Excerpt to read.
* BEGIN *

# Project 3

## Part 0: Scraping and Parsing

This section will illustrate the process of scraping and parsing Reddit that I performed for this project.

All scraping and parsing was done using a custom-made script, `scraper.py`, located in the code directory. This script exports two classes:

`RedditReader`: A class for scraping Reddit using selenium. Because Reddit loads its post data dynamically in chunks, it was required to emulate a human user and scroll down the page as far as necessary to scrape the posts. The goal here was to avoid use of a much easier-to-use API.

`RedditParser`: A class for parsing the Reddit page source for the necessary information.

The `scraper.py` module uses the following third-party packages:

- `selenium` (requires Chrome as ChromeDriver is hardcoded in the script for now)
- `bs4`
- `pandas`

The actual scraping and parsing done for this project was performed in ipython and the command line. I will replicate my steps below.

* END *

Stored data.
* BEGIN *

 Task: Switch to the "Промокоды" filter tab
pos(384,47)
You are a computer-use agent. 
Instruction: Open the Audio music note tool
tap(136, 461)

* END *

Stated goal 1.
Answer these questions using the Project 3 write-up:
(a) What is the name of the script used for all scraping and parsing, and in which directory is it located?
(b) Why did `RedditReader` have to scroll down the page while scraping?
(c) Which browser does `selenium` require, and why?
Stated goal 2.
In the Project 3 write-up, rewrite the stretch from "This section will" through "much easier-to-use API.", substituting "imitate" for "emulate".
Stated goal 3.
Continue the Project 3 write-up on scraping and parsing Reddit from where it stops.

Exercise answer 1.
(a) The script is `scraper.py`, located in the code directory.
(b) Reddit loads its post data dynamically in chunks, so the page had to be scrolled down as far as necessary to scrape the posts.
(c) It requires Chrome, because ChromeDriver is hardcoded in the script for now.

Exercise answer 2.
This section will illustrate the process of scraping and parsing Reddit that I performed for this project.

All scraping and parsing was done using a custom-made script, `scraper.py`, located in the code directory. This script exports two classes:

`RedditReader`: A class for scraping Reddit using selenium. Because Reddit loads its post data dynamically in chunks, it was required to imitate a human user and scroll down the page as far as necessary to scrape the posts. The goal here was to avoid use of a much easier-to-use API.

Exercise answer 3.
### 0. Imports and Preliminaries

In [4]:
# import modules
from scraper import RedditReader, RedditParser
import time

### 1. Scraping

**Note:** The code in this section will run an example scrape using the `scraper.py` module. As previously mentioned, the actual scraping was performed from the command line and in ipython. My executable code to automate this is located at the bottom of `scraper.py`.

The below code is commented out to prevent possible errors due to configuration (see above). Remove markdown code quotes and convert to code cell to run.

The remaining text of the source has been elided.